Involved in this Petition for Review on certiorari is an Order of the Court of Industrial Relations dated May 3, 1974, issued in CIR Case No. 5843-ULP entitled: "Savory Luncheonette, Petitioner, v. Lakas ng Manggagawang Pilipino, Et Al., respondents" which directed that the testimony of Atty, Emiliano Morabe, a witness of petitioner herein, be stricken off the record and that the witness of petitioner, Bienvenida Ting, be recalled for further cross-examination by herein private respondents. **

It appears from the Petition that on September 27, 1972, the Savory Luncheonette through a Court Prosecutor of the Court of Industrial Relations filed a complaint charging the private respondents to whom We shall refer at times as LAKAS PILIPINO, with unfair labor practice for having violated certain provisions of Republic Act 875 (Industrial Peace Act), to wit: declaring a strike in violation of a no-strike clause of an existing collective bargaining agreement without prior resort to the grievance procedure provided for therein and without having observed the 30-day cooling off period prescribed by law; employing illegal and unlawful means in carrying out their strike; and staging said strike to obtain recognition inspite of the fact that there was another labor union duly certified by the Court of Industrial Relations (CIR for short) as the sole and exclusive bargaining agent of the workers of the petitioner (Annex A, p. 24 rollo).

To sustain its charges, petitioner presented as its key witness, its legal counsel, Atty. Emiliano Morabe. As legal counsel, Atty. Morabe had allegedly taken charge of the labor-management problems of the petitioner and had thereby acquired first-hand knowledge of the facts of the labor dispute.

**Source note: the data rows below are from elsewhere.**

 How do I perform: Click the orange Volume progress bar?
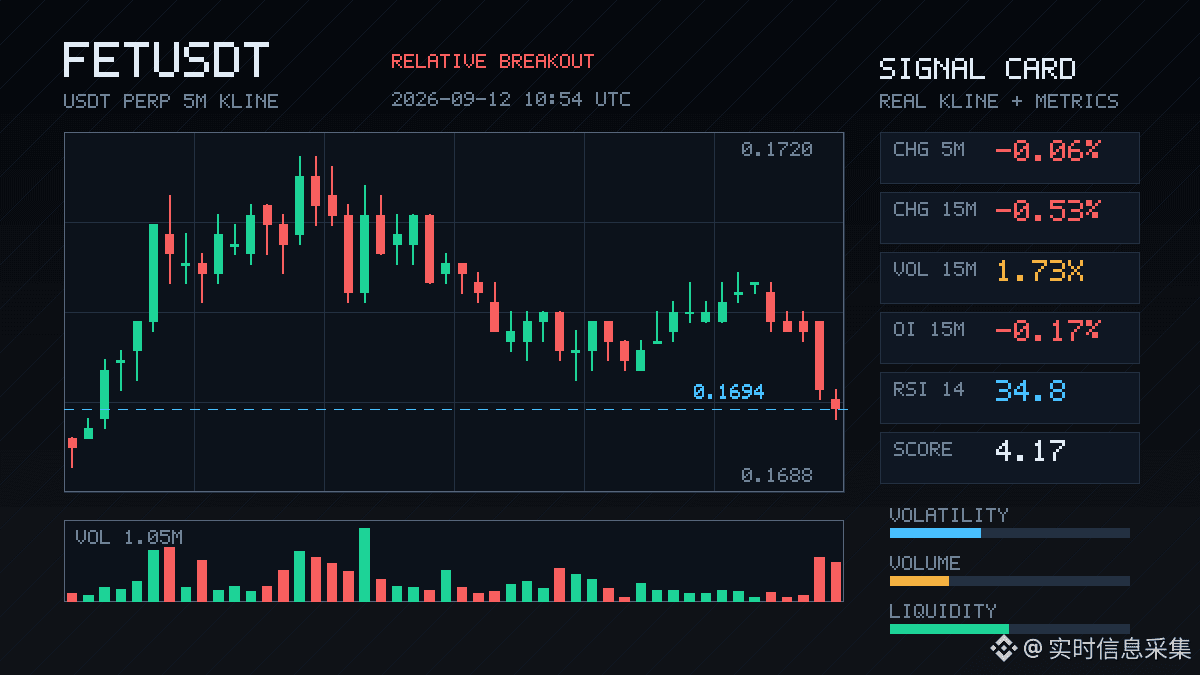coord(1009,581)
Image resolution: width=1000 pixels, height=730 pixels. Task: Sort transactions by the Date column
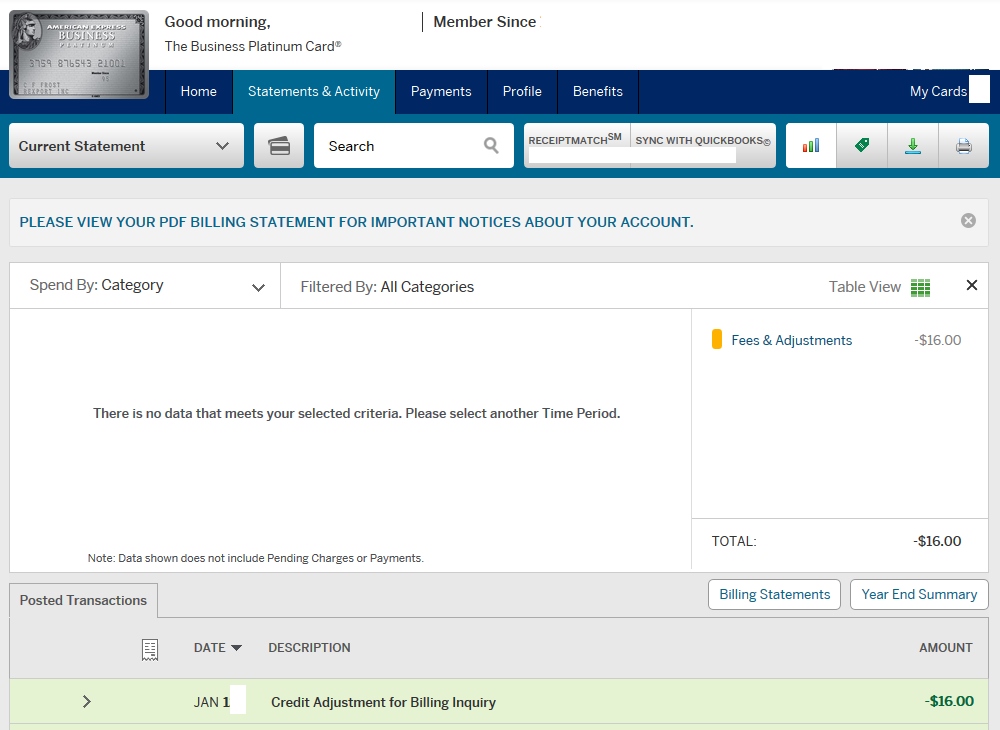tap(217, 648)
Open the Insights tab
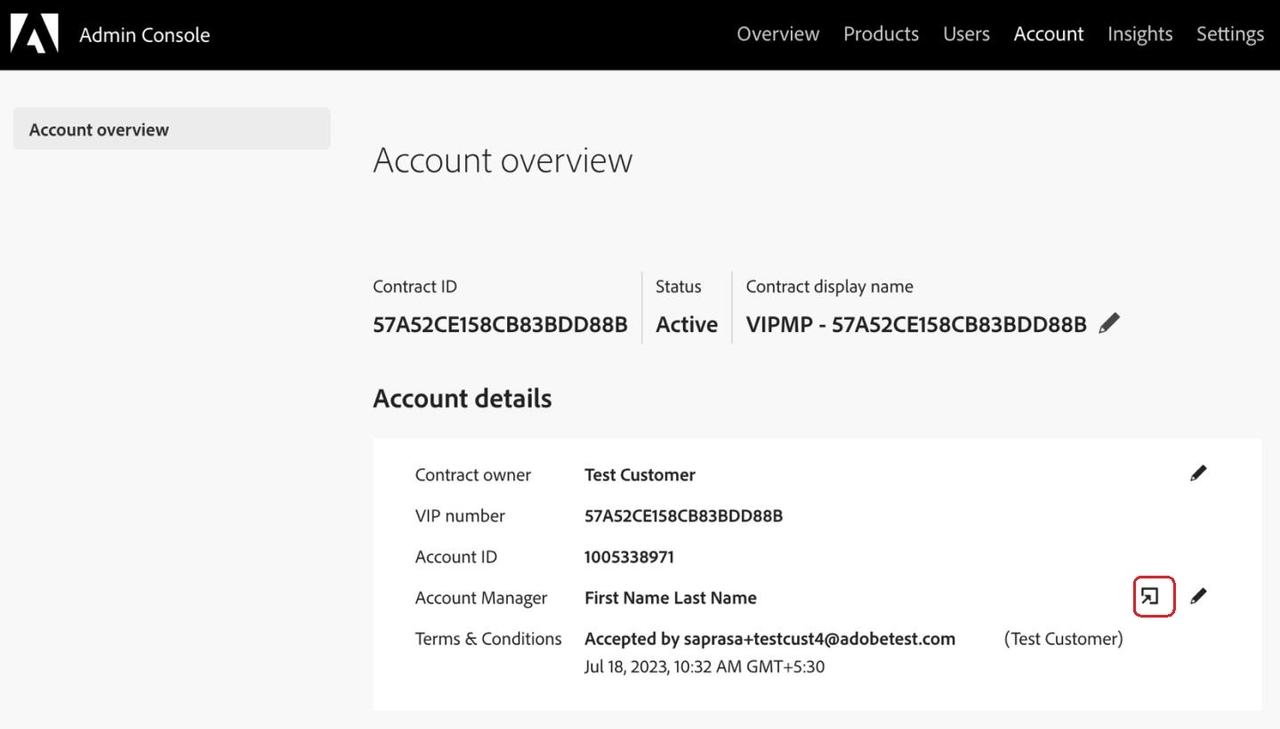Screen dimensions: 1280x729 [x=1139, y=34]
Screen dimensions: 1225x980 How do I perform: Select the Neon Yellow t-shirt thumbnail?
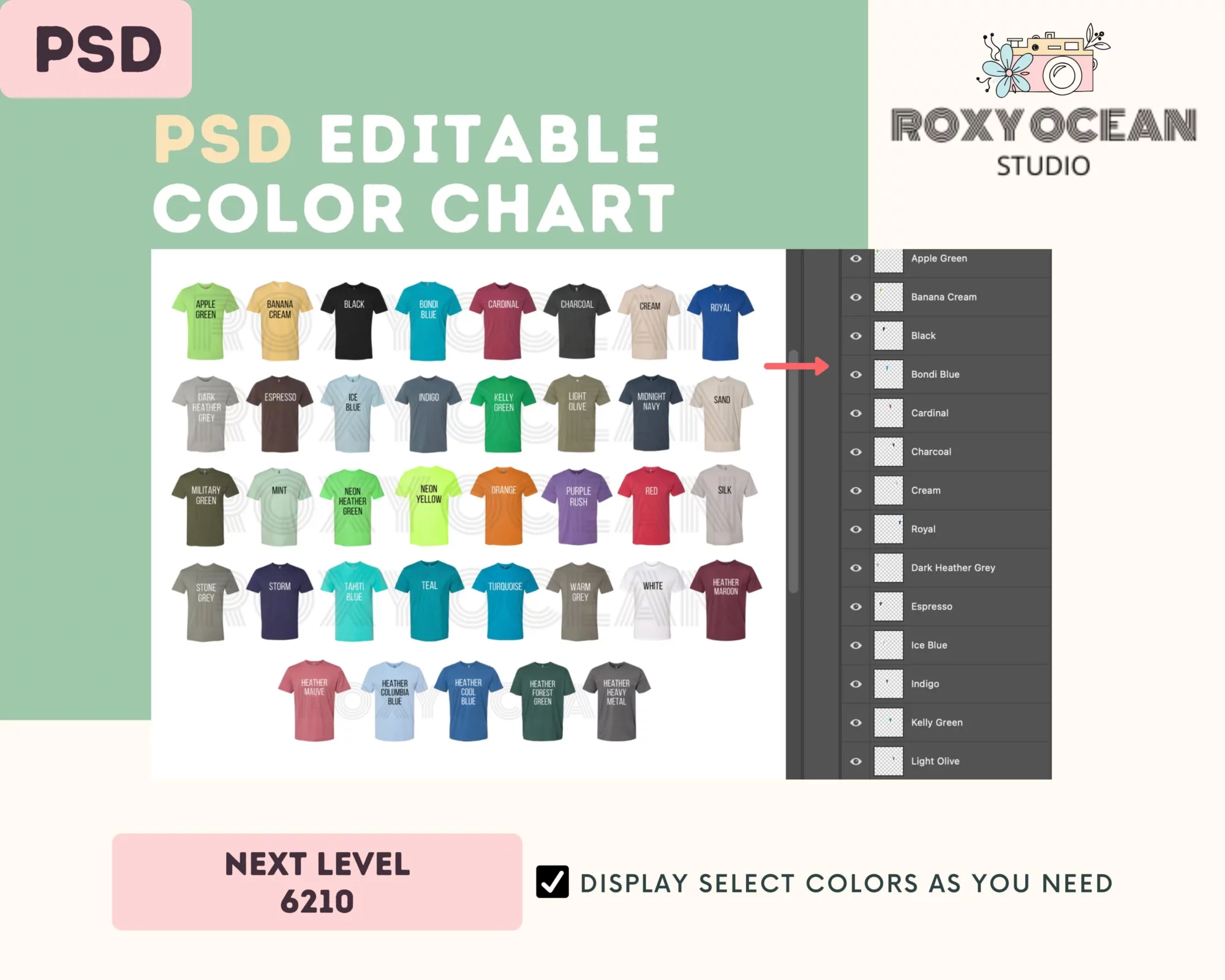coord(428,500)
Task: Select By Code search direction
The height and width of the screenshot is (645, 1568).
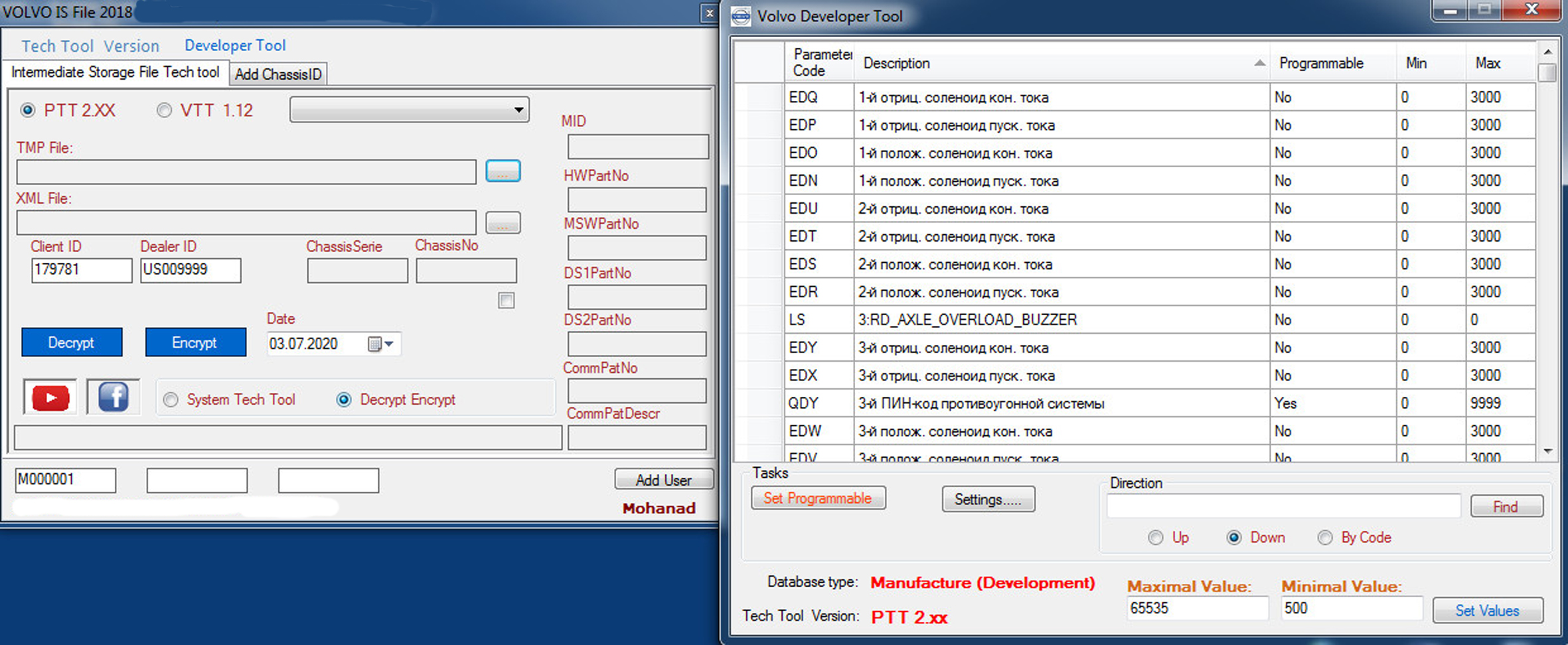Action: click(x=1325, y=538)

Petitioner’s counsel conducted the direct examination of Atty. Morabe and concluded the same on March 2, 1973 Atty. Rodolfo Amante, counsel of LAKAS PILIPINO, was called to cross-examine Atty. Morabe, but he moved for a postponement on the ground that he was "not in a position to cross-examine the witness." Accordingly, the cross-examination of Atty. Morabe was re-scheduled for March 7, 1973, but when such date arrived, Atty. Amante did not appear and so the cross-examination was once more transferred to March 17, 1973, with the warning from the court that "should the respondents still fail to cross-examine Atty. Morabe, the right to cross-examine him will be deemed waived."cralaw virtua1aw library

Not heeding this warning, Atty. Amante, for the third time failed to cross-examine the witness on March 17 for the reason that he was not prepared to do so. Accordingly, the cross-examination was again re-set for March 27, 1973 with the statement that "in view of the professed unpreparedness of the representative of the respondents, the Court will give him one last chance to be ready at the next scheduled hearing." 1 This warning notwithstanding, Atty. Amante again failed and refused to conduct the cross-examination invoking the excuse that he did not have a copy of the transcript of the direct testimony. For the fifth time and again upon motion of LAKAS PILIPINO, the cross-examination was postponed to April 2, 1973 with the reservation made by the witness, Atty. Morabe, however, to challenge the ruling of the court granting another postponement of his cross-examination.

Atty. Morabe succumbed to a heart attack on March 31, 1973. On April 12, 1973, LAKAS PILIPINO filed a motion to strike out the direct testimony of Atty. Morabe from the records on the ground that since cross-examination was no longer possible, such direct testimony "could no longer be rebutted." (Annex B, p. 29, ibid) Petitioner filed an opposition to the said motion contending that by private respondents’ repeated failure and refusal to cross-examine despite all the time and opportunity granted by the court, they are deemed to have waived the same. (Annex C, p. 30, ibid)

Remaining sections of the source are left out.